La novedad más relevante de estas horas estriba en el hecho de que a la reina le acaban de abollar su lustrosa nave del capital simbólico (con eso no se juega) y que la respuesta política denuncia una alarmante precariedad intelectual. Y además que, como consecuencia de todo este aquelarre, descendió una cruel luz cenital sobre la gestión completa del conglomerado gobernante. El estilo es el defecto: un túnel secreto une entonces toda esta turbia rusticidad con aquella patética imagen de los piqueteros intentando bajar los precios de los supermercados, o la tosquedad con que se reparten analgésicos para enfermedades económicas invasivas y mortales, o la falta de rumbo y de tacto que se verifica cada semana en la burda política exterior. A esto se une el destartalado programa de vacunación y la performance general frente al Covid-19: en todas las latitudes hubo daños sanitarios, comerciales y financieros, pero la Argentina ya figura en el penoso y muy selecto club de los que tienen más muertos por millón de habitante y también entre los países con derrumbes económicos más estrepitosos. La única verdad es la realidad.

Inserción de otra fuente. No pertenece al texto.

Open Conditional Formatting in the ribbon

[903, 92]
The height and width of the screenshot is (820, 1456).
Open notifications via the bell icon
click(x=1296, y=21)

El peronismo falla incluso en una de sus especialidades: está gerenciando muy mal el pobrismo en verdaderas zonas de desastre, donde ya se experimentan situaciones peores a las del 2001. Los argentinos sobreestimamos nuestra resiliencia: cuando nos precipitamos en abismos y después nos recuperamos, lo hacemos invariablemente desde posiciones cada vez más bajas, y luego no hacemos nada para evitar la próxima caída. Esa es la trazabilidad de nuestra estupidez; así seguimos buscando neciamente nuestro punto sin retorno. Desde hace cincuenta años y tal vez desde la soledad de un neurosiquiátrico, un fantasmal Pedro Camacho nos escribe cada día, nos sume en naufragios y terremotos, y nos condena a un melodrama hipnótico, repetitivo y truculento.